Pruitt v. StateAnnotate this Case
310 S.C. 254 (1992)
423 S.E.2d 127
Darrell PRUITT, Petitioner v. STATE of South Carolina, Respondent.
Supreme Court of South Carolina.
Submitted July 30, 1992.
Decided October 5, 1992.
Asst. Appellate Defender Robert M. Pachak, of S.C. Office of Appellate Defense, Columbia, for petitioner.
Atty Gen. T. Travis Medlock, Chief Deputy Atty Gen. Donald *255 J. Zelenka, and Asst. Atty. Gen. Teresa N. Cosby, Columbia, for respondent.
Submitted July 30, 1992.
Decided Oct. 5, 1992.
This matter is before the Court by way of a petition for a writ of certiorari from an order of Judge Patterson finding that petitioner was entitled to review under Austin v. State of an order issued by Judge Brown denying, after a hearing, petitioner's application for postconviction relief (PCR). The State does not contest the finding that petitioner is entitled to an Austin review. Accordingly, we grant certiorari, dispense with further briefing, and proceed with a review of the questions asserting error in Judge Brown's order.
Petitioner asserts that his trial counsel was ineffective for failing to object to the trial judge's erroneous jury instruction on malice and for failing to object to a portion of the solicitor's argument. Additionally, he contends that he was denied his right to a direct appeal. Unfortunately, although these allegations were raised in petitioner's application for PCR and evidence was presented regarding them at the hearing on the application, Judge Brown's order denying relief does not address the questions. Accordingly, we find it necessary to vacate Judge Brown's order and remand this matter to the circuit court to hold a new hearing. Petitioner shall be entitled to file an amended application if necessary and the order shall address all issues properly raised at the hearing. McCray v. State, 305 S.C. 329, 408 S.E. (2d) 241 (1991); S.C. Code Ann. § 17-27-80 (1991).
We take this opportunity to express our concern with the increasing number of orders in PCR proceedings that fail to address the merits of the issues raised by the applicant.
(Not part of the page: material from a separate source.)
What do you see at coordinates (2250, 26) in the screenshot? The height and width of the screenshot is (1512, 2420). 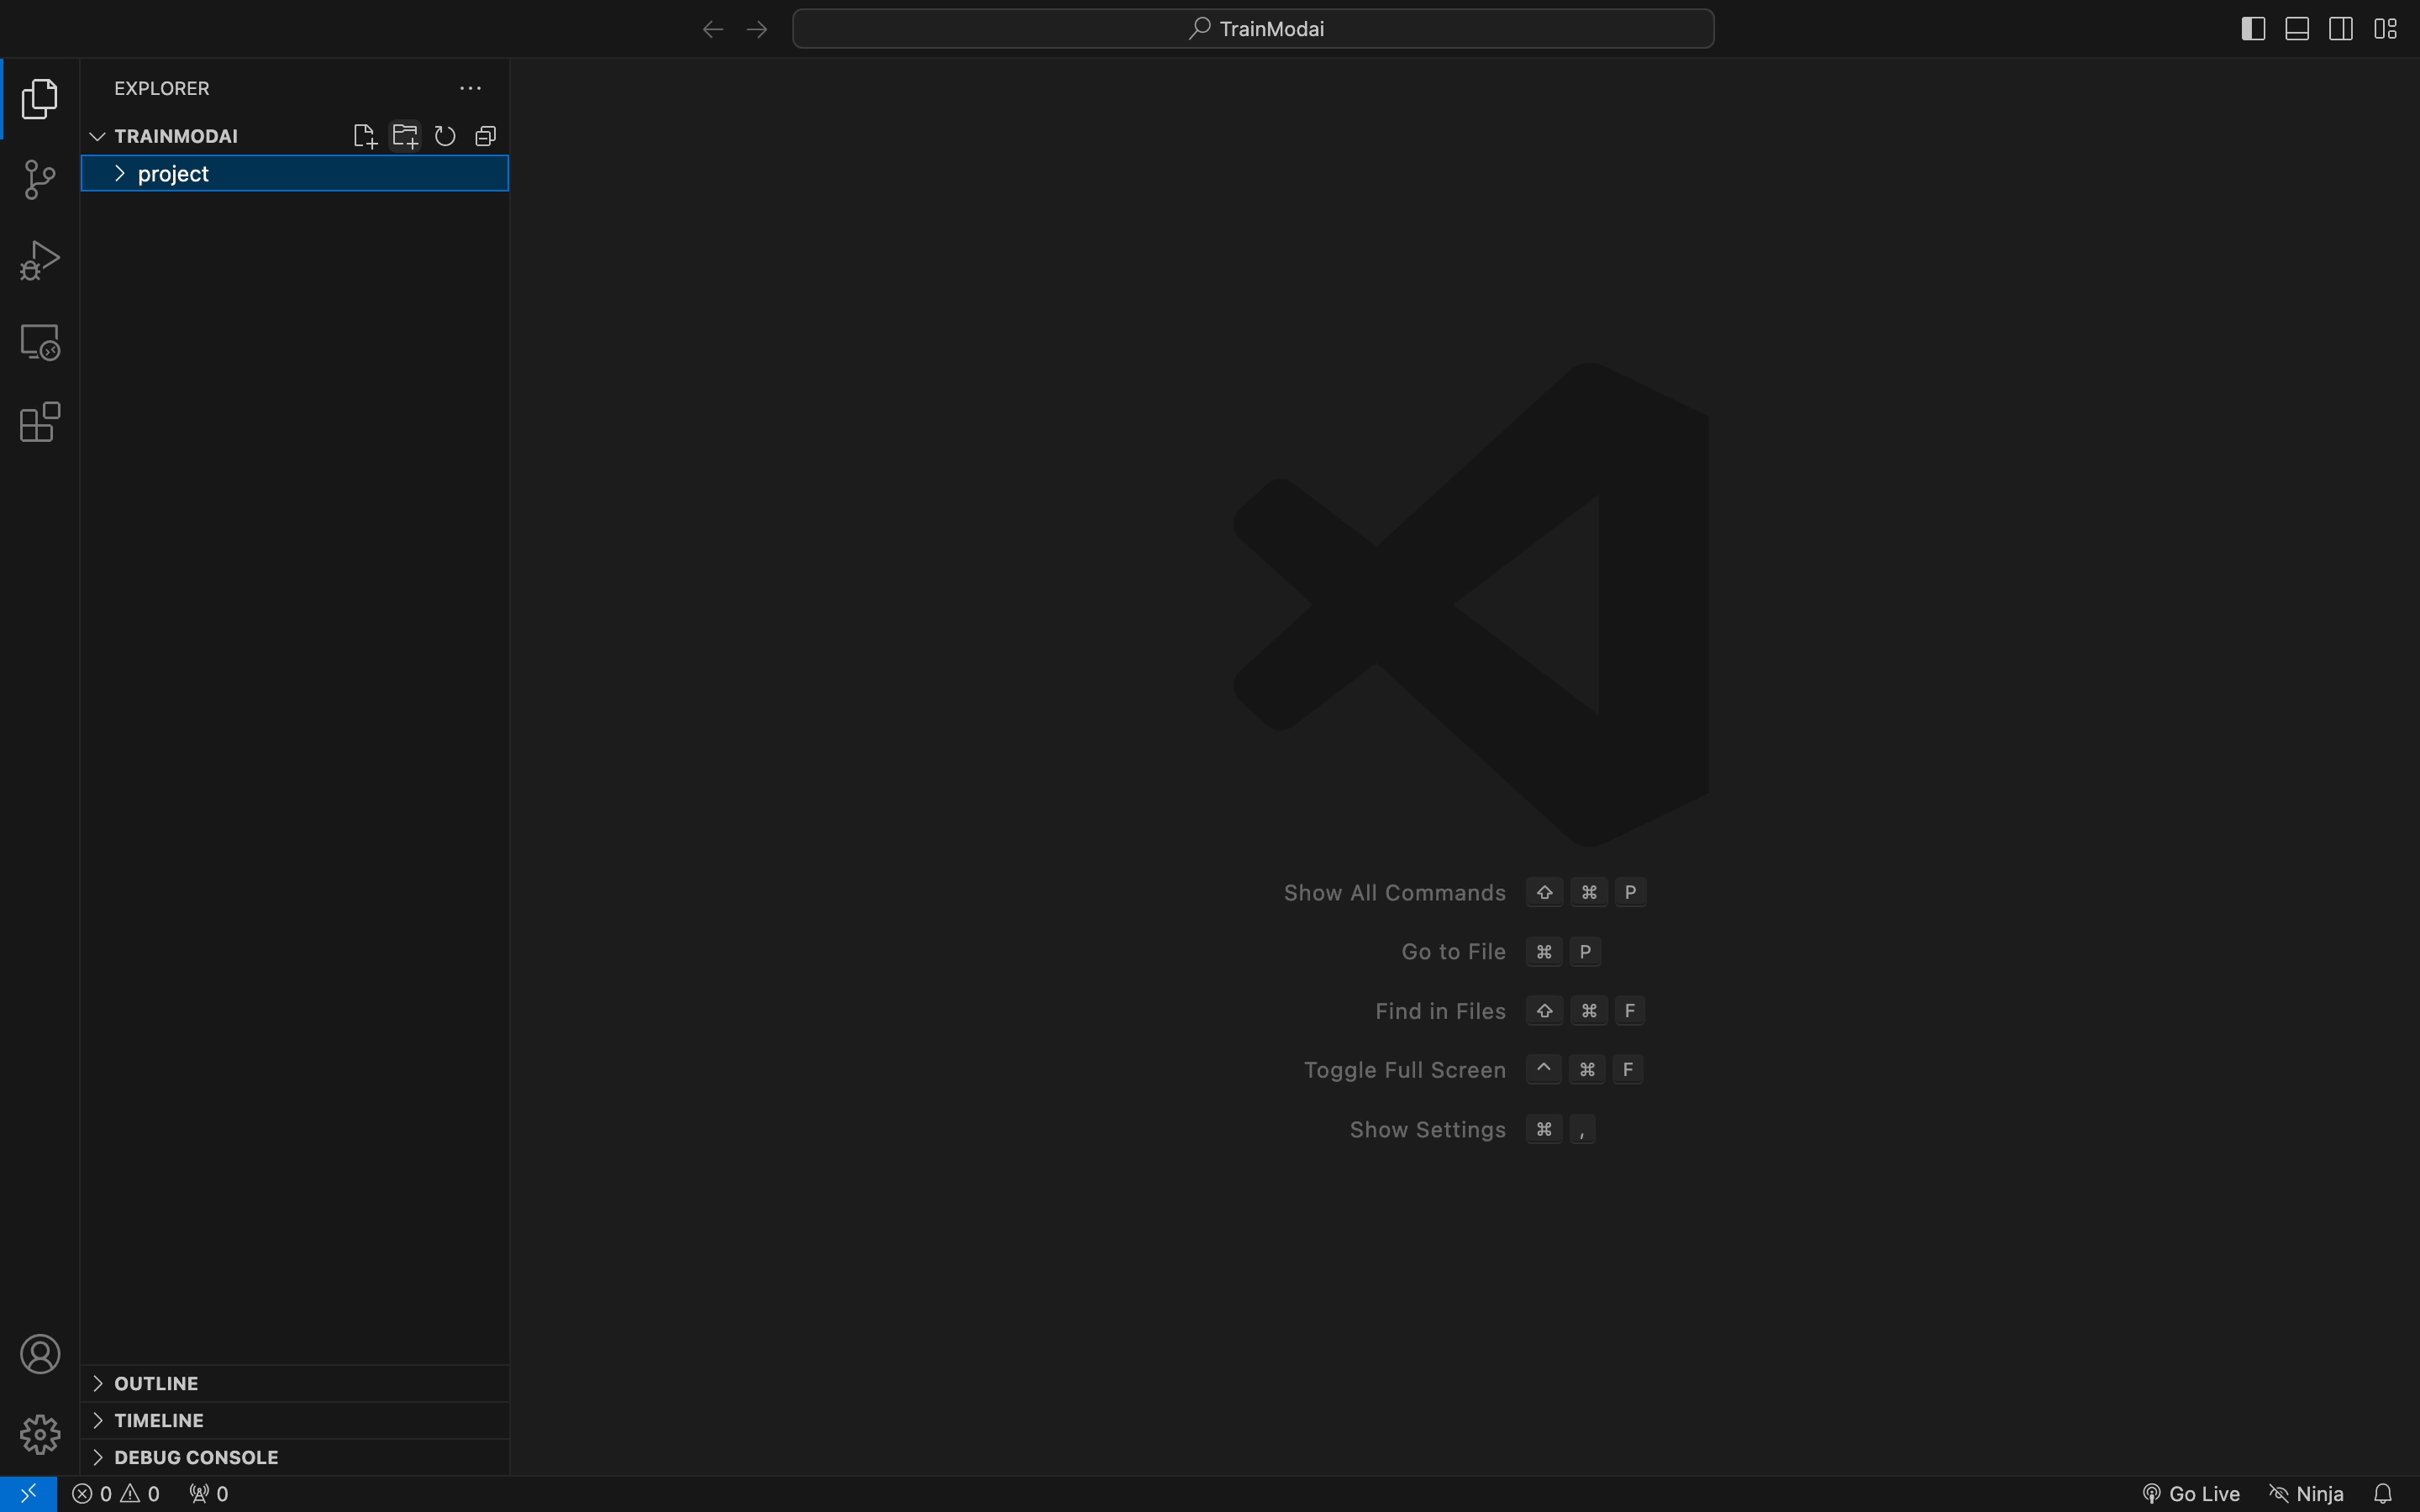 I see `toggle bar` at bounding box center [2250, 26].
Not only does this deprive the parties of rulings on the issues raised, but it makes review by the appellate *256 court more difficult and ultimately increases the work load of all involved where, as in this case, a new hearing is required to secure the rulings which should have been made initially. Counsel preparing proposed orders should be meticulous in doing so, opposing counsel should call any omissions to the attention of the PCR judge prior to issuance of the order, and the PCR judge should carefully review the order prior to signing it. Even after an order is filed, counsel has an obligation to review the order and file a Rule 59(e), SCRCP, motion to alter or amend if the order fails to set forth the findings and the reasons for those findings as required by § 17-27-80 and Rule 52(a), SCRCP.
We recognize the immense task imposed on the Assistant Attorneys General representing the State in these actions, the pressure on judges to hear and decide numerous cases in one term, and the burdens placed on lawyers appointed to represent PCR applicants. However, failing to address the merits of issues which have been fairly raised in these actions does nothing to alleviate these problems but rather exacerbates them. We are confident that in the future all those involved in postconviction matters will do everything in their power to ensure that remands such as the one we order today will no longer be necessary.
Vacated and remanded.NOTES
 305 S.C. 453, 409 S.E. (2d) 395 (1991).
 In vacating and remanding in this case, we are not abandoning the general rule that issues must be raised to, and ruled on by, the postconviction judge to be preserved for appellate review. The extraordinary action we take today is necessary only because our opinion in McCray is not being followed.